Apparently, so blatantly ugly has been the situation of the Mamata Banerjee-governed state that around 19 of India’s 25 dirtiest cities fall in West Bengal. It’s quite upsetting and weird to know that while on the one hand, much smaller cities in area and size when compared to a Mumbai, Delhi, Hyderabad or Chennai such as an Indore is making the country proud, much bigger states like West Bengal, entrusted with a mega political power, a more pronounced presence and perhaps, more funds to develop are ‘dirtying’ India’s reputation.
Does that mean that we are in midst of a not so engaging, albeit shocking display of sorts? That there are the vibrant, larger cities that aren’t able to sky-rocket to the top of the cleanliness survey and there are much smaller but arguably better-managed cities that are embarking on a new change?
The answer still rests for much-wider description. Among the 19 dirtiest West Bengal cities include- Darjeeling, Siliguri, Serampore, Madhyamgram, North Barrackpore, Bankura and others. This is, indeed, a dubious list that doesn’t speak well of West Bengal. What’s creating all the wrong sort of buzz is that these cities have been ranked abysmally on all quarters related to cleanliness and hygiene.
There’s waste collection, open defecation, solid waste processing, disposal and another criterion that collectively forms the backbone of the rankings. Interestingly, while that paints a not so pretty picture of the country’s eastern part, there’s another state in the unpopular list that will not make anyone proud.
The town of Bhadreshwar in Gujarat is at the absolute dead bottom of a list that includes 500 cities in India. The nationwide cleanliness survey that found out these cities include a population of over 1 lakh denizens and the findings were gathered (and conducted) by the Union housing and urban affairs Ministry has found.

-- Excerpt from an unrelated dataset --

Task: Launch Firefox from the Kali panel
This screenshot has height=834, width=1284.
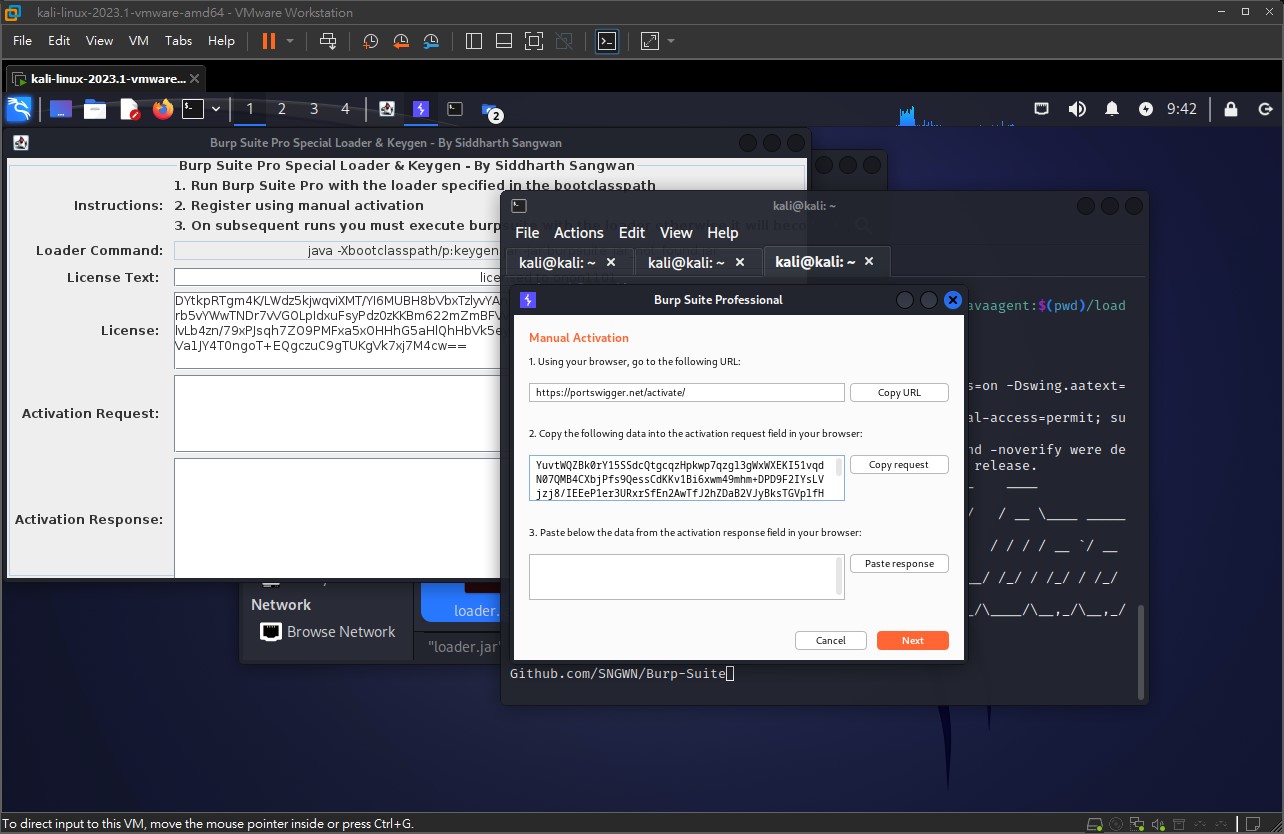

When it came to the dirtiest states of the country, then West Bengal was ranked the worst, fearing as the poorest when it comes to the state of cleanliness in the country. But that told, there’s an immediate sense of concern about West Bengal. And in case you are wondering why there’s a simple reason.
The state, for reasons, best known to itself, decided to skip the said survey when it had been conducted back in 2016 and 2017 seasons. Cities were ranked on the basis of their performance in six parameters including collection and transportation of municipal solid waste, their processing and disposal, sanitation-related progress, innovation and best practices adopted by cities.
This news was confirmed by a senior ministry official who shared that West Bengal had chosen not to participate in the earlier two cleanliness surveys that were conducted by the ministry in 2016 and 2017. Wonder what this says about the state and in turn, about the country?